Music is yours truly playing guitar over a vocal/drums/bass backing track pulled from a certain game out there. I used a Johnson J-station modeler straight into the PC's Line-In, recorded with Adobe Audition. 

You can see a build thread of my total progress at www.halen.com


[YOUTUBE]Y06pUj4kEwo[/YOUTUBE]


----------



## al3d (Oct 3, 2007)

Very nice man.... i've built 8 of those..so i know the labot involved. You are ONE LUCKY SOB if you bought that neck from Frankenstraat and you actually received. he has more lawsuit pending on him then the mafia. Any reason why you did'nt go for an accurate neck instead of a regular strat neck?...


----------



## -=Sc0rch=- (Mar 28, 2010)

Depending on the tax return this year, I might just get an accurate one from musikraft or divebombinc. I didn't know who the seller was until the day after I bought that neck, he was under a different name on ebay (4monkeyz), and i DID have to go into a paypal dispute which I further escalated into a paypal claim in order for him to send it. Took me a month to get that neck in my hands from the date of purchase. I'd never deal with him again, and if I knew who he was I wouldn't have at all.


----------



## al3d (Oct 3, 2007)

-=Sc0rch=- said:


> Depending on the tax return this year, I might just get an accurate one from musikraft or divebombinc. I didn't know who the seller was until the day after I bought that neck, he was under a different name on ebay (4monkeyz), and i DID have to go into a paypal dispute which I further escalated into a paypal claim in order for him to send it. Took me a month to get that neck in my hands from the date of purchase. I'd never deal with him again, and if I knew who he was I wouldn't have at all.


Get a Musikraft...you'll run with the same problems with DiveBomb inc basicaly. he takes a ton of orders and never seems to manage to get them out in a decent time frame. And the muskraft ones are better anyway


----------



## -=Sc0rch=- (Mar 28, 2010)

thanks for the tip. Divebomb has been pretty cool to me during my build, gave me lots of tips. The musikraft necks look gorgeous too, the oil finish on them just does it for me. I still need a 22nd fret on mine though, I'm always using that fret when playing stuff.


----------



## al3d (Oct 3, 2007)

-=Sc0rch=- said:


> thanks for the tip. Divebomb has been pretty cool to me during my build, gave me lots of tips. The musikraft necks look gorgeous too, the oil finish on them just does it for me. I still need a 22nd fret on mine though, I'm always using that fret when playing stuff.

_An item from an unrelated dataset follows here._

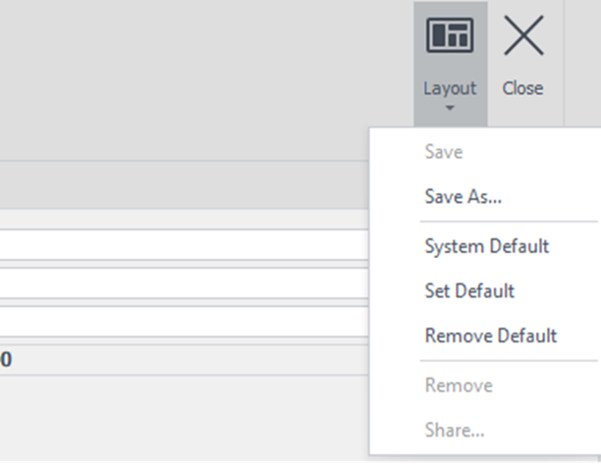This screenshot has width=601, height=464.
Task: Select System Default layout option
Action: (486, 246)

Musikraft will make you a 22 frets..has for Divebomb's trick...yeah..he got them from either me..or Ron. he basicaly steel's people's ideas..and claims them for himself, just like Frankenstraat. U have no idea how many Pms i got form him wanting to know what i use to do this..or that. Karma's a bitch..and one day, ...oh one day..LOL


----------